Ardagh Metal Packaging SA is not a strong buy for a beginner, long-term investor at this moment. Despite a solid dividend yield and improved revenue, the company's negative earnings, declining gross margin, and lack of significant positive trading signals make it less appealing. Furthermore, the technical indicators suggest a neutral to bearish trend, and analysts' ratings are mixed, with concerns about leverage and market share. A hold is recommended until more favorable conditions emerge.
The stock's MACD is negatively expanding (-0.0306), RSI is neutral at 34.308, and moving averages are converging, indicating no clear trend. The price is below the pivot level (4.733), and support levels are at 4.561 and 4.455, suggesting potential downside risk.

The company declared a quarterly dividend of $0.10 per share with a forward yield of 8.73%. Revenue increased by 12.64% YoY in Q4 2025, and analysts from Citi raised the price target to $6 with a Buy rating.
Net income remains negative (-$20 million), and gross margin dropped to 8.62% (-9.64% YoY).
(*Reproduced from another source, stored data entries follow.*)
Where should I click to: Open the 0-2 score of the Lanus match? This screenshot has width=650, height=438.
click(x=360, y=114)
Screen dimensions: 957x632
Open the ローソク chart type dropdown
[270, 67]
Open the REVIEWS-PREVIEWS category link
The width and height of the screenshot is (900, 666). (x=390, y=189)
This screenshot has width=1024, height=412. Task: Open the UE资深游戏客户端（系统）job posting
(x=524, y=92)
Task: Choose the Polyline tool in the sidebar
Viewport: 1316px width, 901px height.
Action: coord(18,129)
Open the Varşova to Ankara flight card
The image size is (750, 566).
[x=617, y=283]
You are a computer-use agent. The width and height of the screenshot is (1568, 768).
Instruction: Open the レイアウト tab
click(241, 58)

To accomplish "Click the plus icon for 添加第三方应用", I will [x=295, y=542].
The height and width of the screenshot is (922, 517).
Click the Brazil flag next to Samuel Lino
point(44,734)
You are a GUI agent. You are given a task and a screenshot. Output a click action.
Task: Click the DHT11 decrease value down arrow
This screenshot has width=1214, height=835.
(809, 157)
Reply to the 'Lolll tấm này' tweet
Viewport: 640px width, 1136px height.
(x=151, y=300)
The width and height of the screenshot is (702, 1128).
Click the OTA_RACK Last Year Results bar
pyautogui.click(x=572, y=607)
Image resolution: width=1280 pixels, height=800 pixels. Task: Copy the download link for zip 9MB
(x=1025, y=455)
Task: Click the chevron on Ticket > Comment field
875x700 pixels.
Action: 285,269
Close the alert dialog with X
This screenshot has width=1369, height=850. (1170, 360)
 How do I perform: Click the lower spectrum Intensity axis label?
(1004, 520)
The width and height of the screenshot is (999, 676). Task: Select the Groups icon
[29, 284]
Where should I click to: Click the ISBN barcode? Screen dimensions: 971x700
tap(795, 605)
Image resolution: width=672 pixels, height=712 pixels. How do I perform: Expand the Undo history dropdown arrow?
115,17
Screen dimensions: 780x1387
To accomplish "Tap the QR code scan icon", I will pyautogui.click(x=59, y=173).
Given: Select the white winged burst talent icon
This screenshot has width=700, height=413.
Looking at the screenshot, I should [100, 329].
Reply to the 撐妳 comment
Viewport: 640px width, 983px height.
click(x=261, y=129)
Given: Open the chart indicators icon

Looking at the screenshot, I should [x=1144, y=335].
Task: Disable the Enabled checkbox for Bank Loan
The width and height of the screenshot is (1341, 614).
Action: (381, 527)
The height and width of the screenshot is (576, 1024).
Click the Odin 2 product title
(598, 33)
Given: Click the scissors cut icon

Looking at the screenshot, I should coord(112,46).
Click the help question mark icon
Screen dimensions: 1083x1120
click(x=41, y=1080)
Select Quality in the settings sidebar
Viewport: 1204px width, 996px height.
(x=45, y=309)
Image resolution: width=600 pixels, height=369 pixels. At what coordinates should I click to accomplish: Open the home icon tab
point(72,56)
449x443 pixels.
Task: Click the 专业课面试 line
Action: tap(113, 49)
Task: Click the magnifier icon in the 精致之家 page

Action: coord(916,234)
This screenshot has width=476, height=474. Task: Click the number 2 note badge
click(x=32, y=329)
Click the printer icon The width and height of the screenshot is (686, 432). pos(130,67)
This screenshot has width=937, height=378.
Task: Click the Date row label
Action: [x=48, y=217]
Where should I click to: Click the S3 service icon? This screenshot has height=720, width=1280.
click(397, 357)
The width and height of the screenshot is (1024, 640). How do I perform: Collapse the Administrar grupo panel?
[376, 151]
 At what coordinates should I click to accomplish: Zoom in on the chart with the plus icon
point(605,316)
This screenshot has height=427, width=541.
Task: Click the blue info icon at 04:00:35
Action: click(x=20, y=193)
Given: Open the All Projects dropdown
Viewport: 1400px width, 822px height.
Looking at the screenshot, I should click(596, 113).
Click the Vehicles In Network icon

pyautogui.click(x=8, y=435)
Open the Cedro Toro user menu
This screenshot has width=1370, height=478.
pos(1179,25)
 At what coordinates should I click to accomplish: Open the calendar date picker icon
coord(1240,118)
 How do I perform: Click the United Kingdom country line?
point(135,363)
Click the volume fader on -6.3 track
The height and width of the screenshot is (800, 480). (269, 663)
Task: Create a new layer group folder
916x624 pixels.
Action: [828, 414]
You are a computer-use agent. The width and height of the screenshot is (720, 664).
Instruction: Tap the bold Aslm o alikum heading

BofA downgraded the price target to $3.60 and maintains an Underperform rating due to high leverage and potential market share loss in North America. Technical indicators show no strong bullish momentum.
In Q4 2025, revenue grew by 12.64% YoY to $1.346 billion, but net income remained negative at -$20 million (albeit improving by 17.65% YoY). EPS stagnated at -0.03, and gross margin declined to 8.62%, down 9.64% YoY.
Analysts' ratings are mixed. Citi raised the price target to $6 with a Buy rating, while UBS increased the target to $4.75 with a Neutral rating. BofA lowered the target to $3.60 with an Underperform rating, citing leverage concerns and potential market share loss.